An affidavit filed by King & Wood Mallesons partner Emma Costello, for special purpose liquidators PPB Advisory, said Mr Palmer’s lawyers only warned liquidators after 5pm on Monday that Mr Palmer was too sick to testify on Tuesday.
“It is a matter for Mr Palmer to make the required application to demonstrate that he has a reasonable excuse not to attend tomorrow,” Ms Costello wrote to Sam Iskander, Mr Palmer’s solicitor, late on Monday night.
“If an application is not filed and if Mr Palmer does not attend tomorrow as ordered by the Federal Court we will seek an order for his arrest.” The Federal Court has already issued two arrest warrants for Mr Palmer’s holidaying nephew Clive Mensink, who has repeatedly flouted orders to return to Australia to give evidence at the public examination into QN’s collapse.
The Townsville refinery company failed last year, costing creditors $300m and leaving nearly 800 workers jobless. Mr Mensink was the sole registered director when QN tanked, but liquidators allege Mr Palmer acted as a shadow director and actually controlled the company.
The liquidators didn’t have to apply for an arrest warrant for Mr Palmer, because he was eventually ordered to face court on Wednesday by Federal Court judge John Dowsett, who decided he was physically capable.

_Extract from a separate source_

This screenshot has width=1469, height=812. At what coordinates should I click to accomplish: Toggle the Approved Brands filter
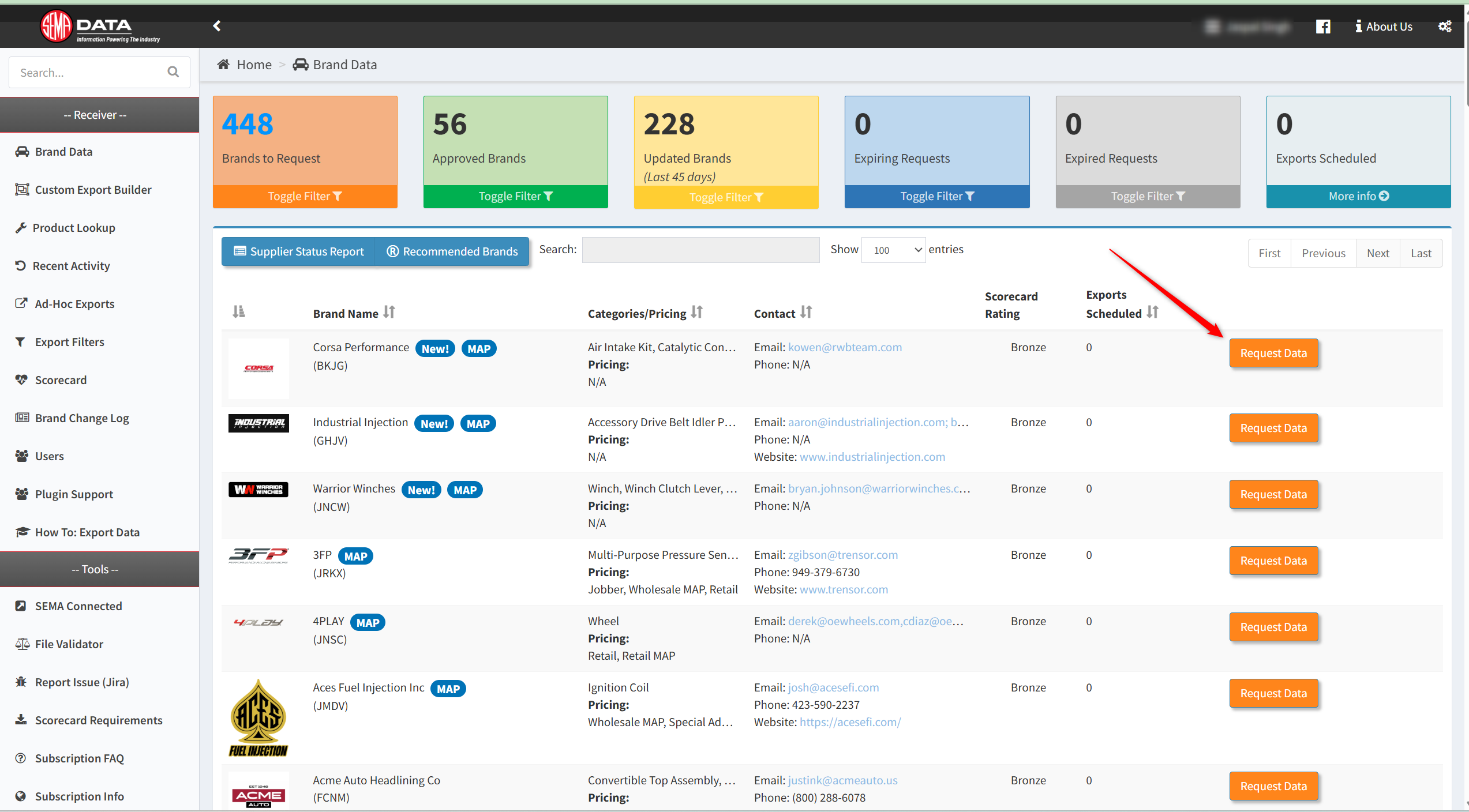[x=515, y=197]
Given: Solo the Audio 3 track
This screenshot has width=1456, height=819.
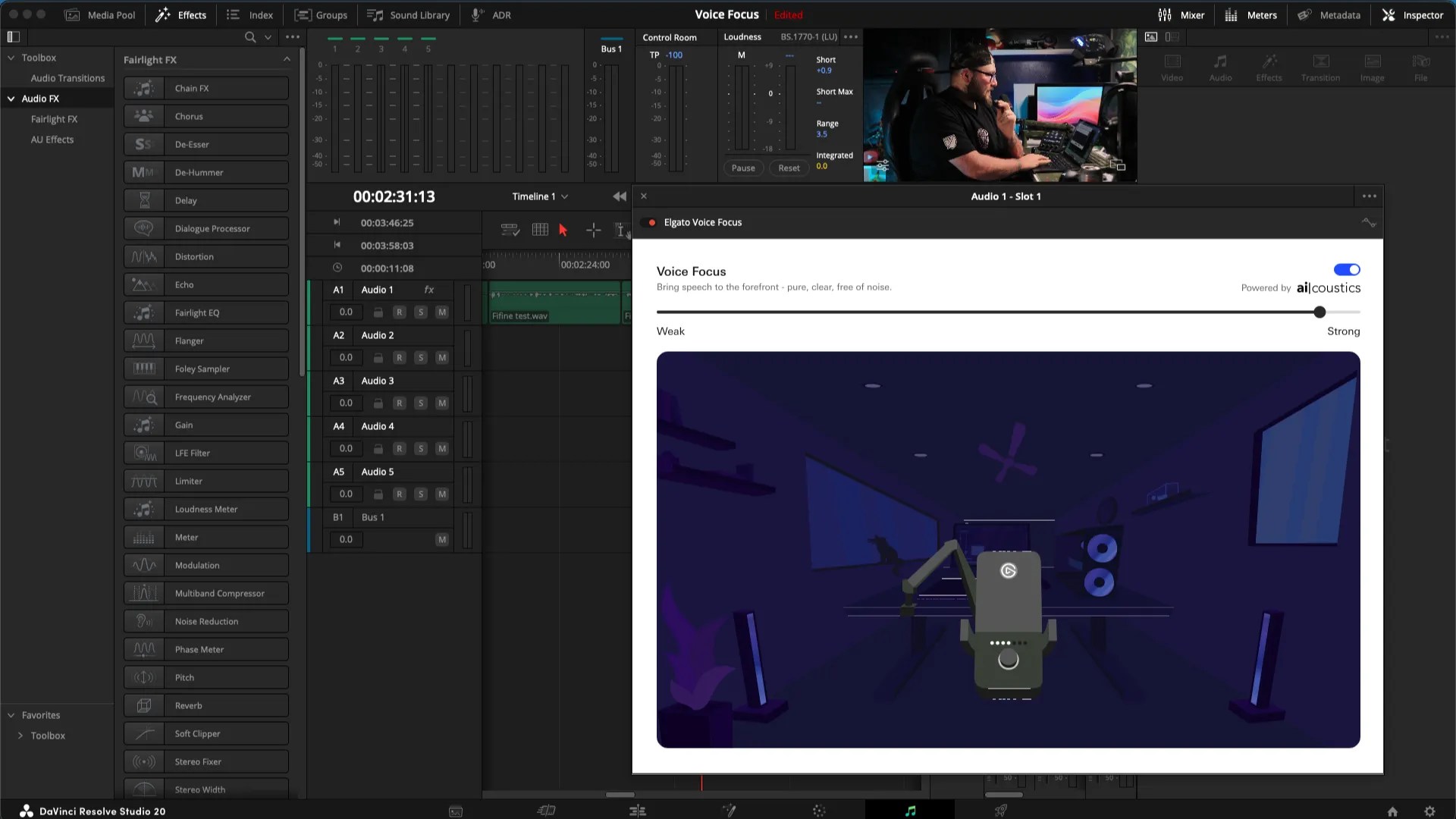Looking at the screenshot, I should (421, 403).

Mr Palmer, clutching a sick bag and a breathing apparatus, staggered into the witness box, after his barrister Andrew Boe said his painkiller, the morphine-based Targin, had badly affected his memory. Mr Palmer said his mind was so addled by the drug he could not even remember his Amex PIN.
But the medication — which Mr Palmer’s doctor Reza Madah said he had been taking since his gallstones were removed in March — didn’t stop him from ordering a complex and secret corporate move to appoint his friend, colourful businessman Domenic Martino, as controller of his China First company, last week.
China First claims it is owed $135m by QN, and Mr Martino also tried to kill a $105m lawsuit launched by general purpose liquidators FTI Consulting against Mr Palmer’s flagship company Mineralogy. Mr Palmer is due back in the Federal Court witness box as early as today.